--- Data extracts Enclosed Below ---

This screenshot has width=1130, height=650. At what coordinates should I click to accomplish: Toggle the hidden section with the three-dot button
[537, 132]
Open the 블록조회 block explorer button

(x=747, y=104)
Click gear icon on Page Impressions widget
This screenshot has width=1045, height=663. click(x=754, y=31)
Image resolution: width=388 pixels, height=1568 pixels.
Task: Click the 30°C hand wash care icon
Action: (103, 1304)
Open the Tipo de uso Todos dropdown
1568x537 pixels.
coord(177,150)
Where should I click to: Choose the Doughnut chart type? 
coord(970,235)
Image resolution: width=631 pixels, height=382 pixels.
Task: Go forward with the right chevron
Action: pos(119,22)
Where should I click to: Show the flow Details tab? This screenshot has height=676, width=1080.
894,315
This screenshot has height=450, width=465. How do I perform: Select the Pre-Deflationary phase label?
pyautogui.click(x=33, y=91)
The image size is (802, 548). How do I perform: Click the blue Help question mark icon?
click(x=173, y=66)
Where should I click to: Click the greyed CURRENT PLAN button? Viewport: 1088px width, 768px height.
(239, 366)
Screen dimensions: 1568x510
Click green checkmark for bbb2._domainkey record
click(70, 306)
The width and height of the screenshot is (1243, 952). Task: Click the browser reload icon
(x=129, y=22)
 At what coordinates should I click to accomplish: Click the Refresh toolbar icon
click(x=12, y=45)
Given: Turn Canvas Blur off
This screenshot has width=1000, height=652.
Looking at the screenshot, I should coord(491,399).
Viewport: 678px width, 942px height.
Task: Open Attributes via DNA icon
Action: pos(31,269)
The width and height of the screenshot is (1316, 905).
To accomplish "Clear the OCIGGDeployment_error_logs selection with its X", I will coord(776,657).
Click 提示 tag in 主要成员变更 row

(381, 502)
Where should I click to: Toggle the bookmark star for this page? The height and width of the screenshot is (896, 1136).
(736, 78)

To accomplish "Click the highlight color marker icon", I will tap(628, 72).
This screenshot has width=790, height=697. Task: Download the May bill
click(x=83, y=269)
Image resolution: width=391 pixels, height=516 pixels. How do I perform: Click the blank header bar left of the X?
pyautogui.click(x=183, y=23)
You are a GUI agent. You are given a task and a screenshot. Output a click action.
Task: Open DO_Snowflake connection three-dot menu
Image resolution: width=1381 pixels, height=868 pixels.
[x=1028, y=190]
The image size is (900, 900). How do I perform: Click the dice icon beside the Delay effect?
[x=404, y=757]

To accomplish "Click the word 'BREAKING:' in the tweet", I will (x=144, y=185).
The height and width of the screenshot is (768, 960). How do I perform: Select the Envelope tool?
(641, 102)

--- End of Enclosed Data extracts ---

• **Directions for this task**: Working through the records above, copy each one exactly.

• **Written response**:
This screenshot has width=1130, height=650. At what coordinates should I click to accomplish: Toggle the hidden section with the three-dot button
[537, 132]
Open the 블록조회 block explorer button

(x=747, y=104)
Click gear icon on Page Impressions widget
This screenshot has width=1045, height=663. click(x=754, y=31)
Image resolution: width=388 pixels, height=1568 pixels.
Task: Click the 30°C hand wash care icon
Action: (103, 1304)
Open the Tipo de uso Todos dropdown
1568x537 pixels.
coord(177,150)
Where should I click to: Choose the Doughnut chart type? 
coord(970,235)
Image resolution: width=631 pixels, height=382 pixels.
Task: Go forward with the right chevron
Action: pos(119,22)
Where should I click to: Show the flow Details tab? This screenshot has height=676, width=1080.
894,315
This screenshot has height=450, width=465. How do I perform: Select the Pre-Deflationary phase label?
pyautogui.click(x=33, y=91)
The image size is (802, 548). How do I perform: Click the blue Help question mark icon?
click(x=173, y=66)
Where should I click to: Click the greyed CURRENT PLAN button? Viewport: 1088px width, 768px height.
(239, 366)
Screen dimensions: 1568x510
Click green checkmark for bbb2._domainkey record
click(70, 306)
The width and height of the screenshot is (1243, 952). Task: Click the browser reload icon
(x=129, y=22)
 At what coordinates should I click to accomplish: Click the Refresh toolbar icon
click(x=12, y=45)
Given: Turn Canvas Blur off
This screenshot has width=1000, height=652.
Looking at the screenshot, I should coord(491,399).
Viewport: 678px width, 942px height.
Task: Open Attributes via DNA icon
Action: pos(31,269)
The width and height of the screenshot is (1316, 905).
To accomplish "Clear the OCIGGDeployment_error_logs selection with its X", I will coord(776,657).
Click 提示 tag in 主要成员变更 row

(381, 502)
Where should I click to: Toggle the bookmark star for this page? The height and width of the screenshot is (896, 1136).
(736, 78)

To accomplish "Click the highlight color marker icon", I will tap(628, 72).
This screenshot has width=790, height=697. Task: Download the May bill
click(x=83, y=269)
Image resolution: width=391 pixels, height=516 pixels. How do I perform: Click the blank header bar left of the X?
pyautogui.click(x=183, y=23)
You are a GUI agent. You are given a task and a screenshot. Output a click action.
Task: Open DO_Snowflake connection three-dot menu
Image resolution: width=1381 pixels, height=868 pixels.
[x=1028, y=190]
The image size is (900, 900). How do I perform: Click the dice icon beside the Delay effect?
[x=404, y=757]

To accomplish "Click the word 'BREAKING:' in the tweet", I will (x=144, y=185).
The height and width of the screenshot is (768, 960). How do I perform: Select the Envelope tool?
(641, 102)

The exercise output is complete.